"""
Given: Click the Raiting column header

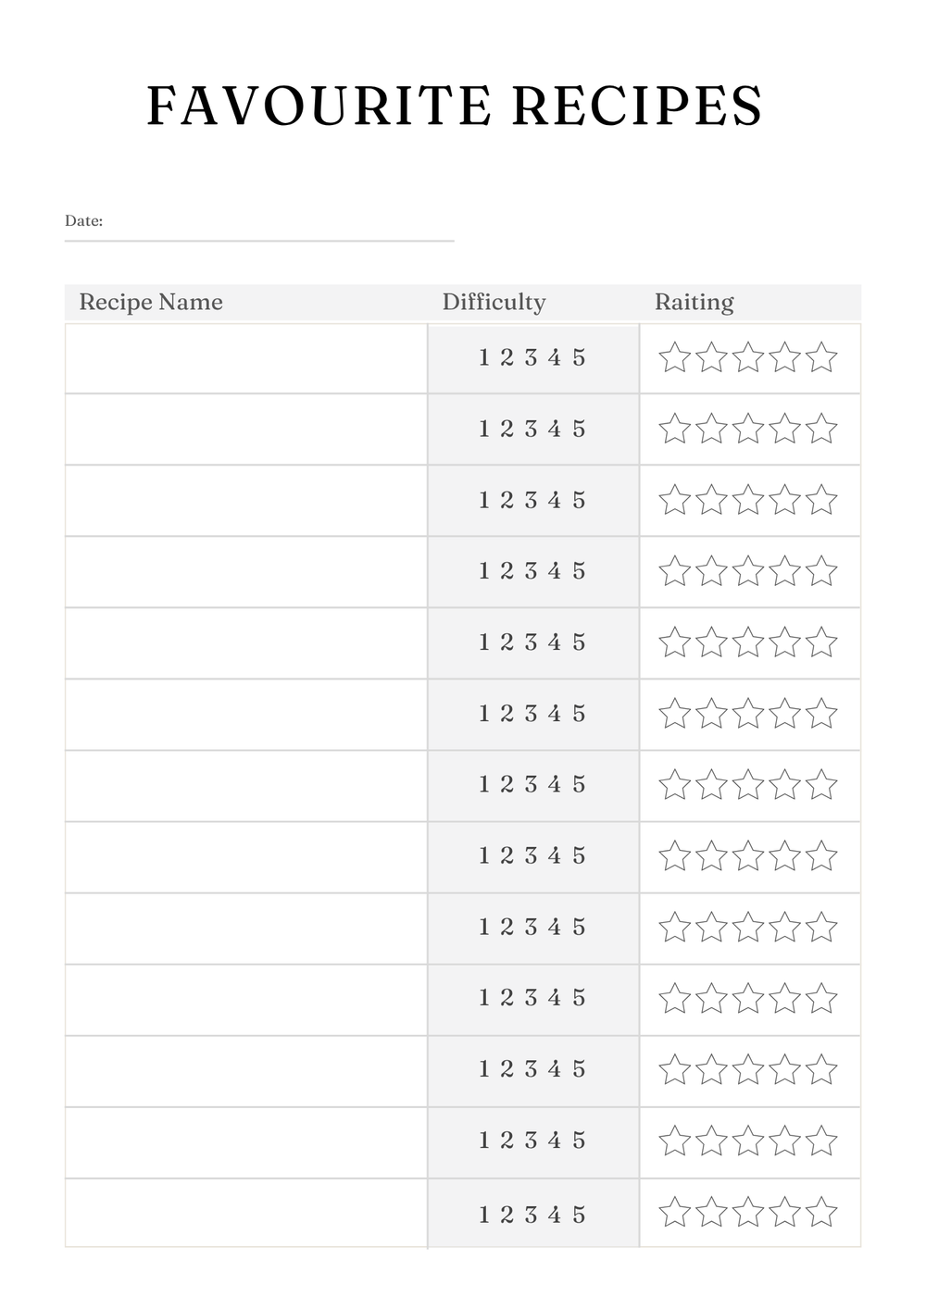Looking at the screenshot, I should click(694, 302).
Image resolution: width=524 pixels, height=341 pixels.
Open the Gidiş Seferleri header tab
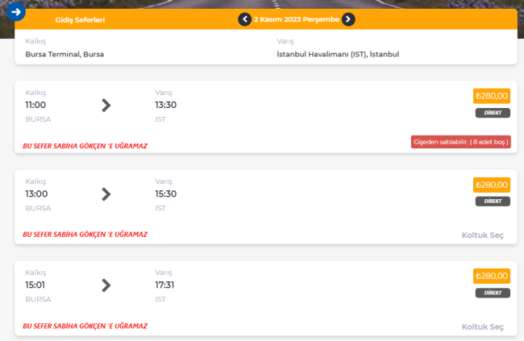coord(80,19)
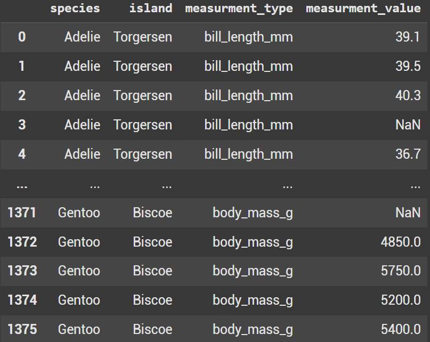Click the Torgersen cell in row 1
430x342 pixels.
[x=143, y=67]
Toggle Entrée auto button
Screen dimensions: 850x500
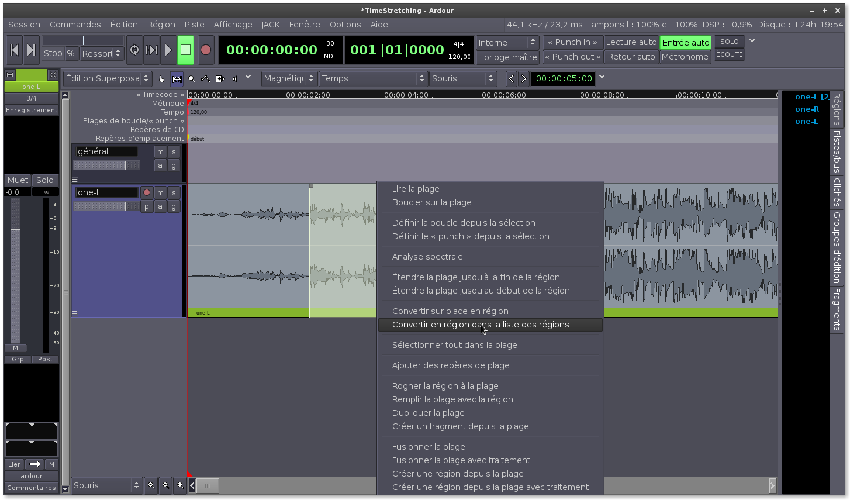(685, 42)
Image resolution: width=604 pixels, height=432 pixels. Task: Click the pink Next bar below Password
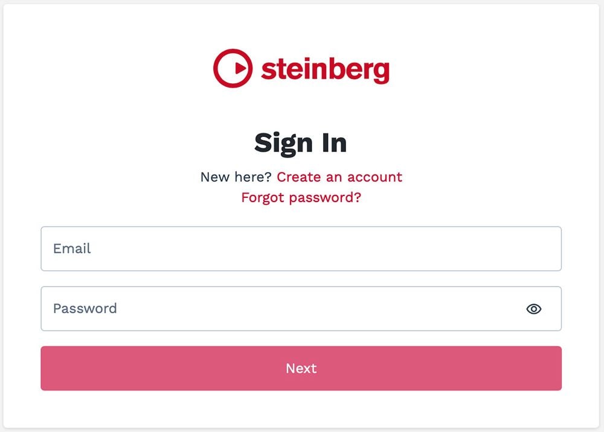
"""
Reproduce the entire listing above verbatim, omitting the pictures.

## Expected output:
Given: Click the Raiting column header

Looking at the screenshot, I should click(694, 302).
Image resolution: width=524 pixels, height=341 pixels.
Open the Gidiş Seferleri header tab
coord(80,19)
Click the Torgersen cell in row 1
430x342 pixels.
[x=143, y=67]
Toggle Entrée auto button
Screen dimensions: 850x500
(685, 42)
Image resolution: width=604 pixels, height=432 pixels. Task: Click the pink Next bar below Password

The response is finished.